第一部をお読みいただいた後の方がより楽しめるとかなんとか…。


【白金燐子Ⅱ】Platinum harlem dayS
2019/12/11 俺「ハーレムに幻想抱いてる奴、ちょっとこっち来い。」


 

 

 

師走。師も走り回るほど忙しいとはよく言ったもので。

現在全力で社畜人生を全うしている俺も、勿論例外じゃあなかった。まぁ確かに?家に帰れば恋人が癒してくれる…回復装置があるってだけで勝ち組なのかもしれんが、その恋人だって同じ職場で死ぬ思いをしてんだよなぁ…。

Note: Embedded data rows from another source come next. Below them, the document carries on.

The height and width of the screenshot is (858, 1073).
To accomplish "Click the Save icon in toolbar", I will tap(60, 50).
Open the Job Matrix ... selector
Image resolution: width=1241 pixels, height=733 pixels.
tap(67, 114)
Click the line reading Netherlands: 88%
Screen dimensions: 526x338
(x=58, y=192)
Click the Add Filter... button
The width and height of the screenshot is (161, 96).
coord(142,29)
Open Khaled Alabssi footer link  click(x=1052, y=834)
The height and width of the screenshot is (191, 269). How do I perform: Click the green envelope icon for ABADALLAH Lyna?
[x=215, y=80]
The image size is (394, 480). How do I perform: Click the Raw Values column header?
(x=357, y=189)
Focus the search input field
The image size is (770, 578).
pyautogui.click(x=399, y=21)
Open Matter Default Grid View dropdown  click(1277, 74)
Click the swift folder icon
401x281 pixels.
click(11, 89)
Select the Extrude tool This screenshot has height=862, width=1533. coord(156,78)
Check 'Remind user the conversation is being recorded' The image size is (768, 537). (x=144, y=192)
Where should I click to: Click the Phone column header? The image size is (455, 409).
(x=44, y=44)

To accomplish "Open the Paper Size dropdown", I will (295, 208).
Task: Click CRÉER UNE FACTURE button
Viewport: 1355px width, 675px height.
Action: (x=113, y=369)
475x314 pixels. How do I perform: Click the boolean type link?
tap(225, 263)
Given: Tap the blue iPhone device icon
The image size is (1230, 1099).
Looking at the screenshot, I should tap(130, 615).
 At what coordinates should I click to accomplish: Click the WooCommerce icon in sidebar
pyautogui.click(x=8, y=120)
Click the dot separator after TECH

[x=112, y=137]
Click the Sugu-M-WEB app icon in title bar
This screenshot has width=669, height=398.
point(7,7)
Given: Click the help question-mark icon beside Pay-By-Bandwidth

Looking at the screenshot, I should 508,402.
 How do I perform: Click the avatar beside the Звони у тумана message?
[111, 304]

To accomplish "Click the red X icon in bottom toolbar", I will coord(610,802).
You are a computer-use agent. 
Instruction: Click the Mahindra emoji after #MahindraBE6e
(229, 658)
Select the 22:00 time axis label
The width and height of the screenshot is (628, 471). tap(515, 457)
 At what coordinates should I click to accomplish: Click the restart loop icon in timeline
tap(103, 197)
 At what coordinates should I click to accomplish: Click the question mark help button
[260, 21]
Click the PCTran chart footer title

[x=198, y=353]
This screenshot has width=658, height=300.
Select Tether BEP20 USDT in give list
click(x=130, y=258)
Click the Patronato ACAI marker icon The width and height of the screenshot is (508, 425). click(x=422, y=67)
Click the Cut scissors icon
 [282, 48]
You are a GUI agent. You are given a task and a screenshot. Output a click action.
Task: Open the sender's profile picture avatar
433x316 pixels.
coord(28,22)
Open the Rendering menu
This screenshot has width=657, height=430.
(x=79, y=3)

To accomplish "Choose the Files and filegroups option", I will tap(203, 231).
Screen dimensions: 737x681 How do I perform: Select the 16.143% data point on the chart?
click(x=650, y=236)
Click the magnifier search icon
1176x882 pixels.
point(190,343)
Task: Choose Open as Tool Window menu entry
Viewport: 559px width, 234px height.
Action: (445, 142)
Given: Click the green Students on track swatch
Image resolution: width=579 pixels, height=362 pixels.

…と、仕事の手を止めていた俺に、上司からのキツイ叱責が飛んでくる。

 

 

 

「ちょっと何ボーッとしてんの。……あ、今あなたえっちなこと考えてたでしょ。」

 

「ちげえや。」

 

 

 

俺の属する部署の上司に当たるこの女。長い銀髪を腰まで伸ばし、スーツに着られているようにさえ見える小さなボディ。顔について特筆すべき点は無いが、恐ろしく目つきが死んでる。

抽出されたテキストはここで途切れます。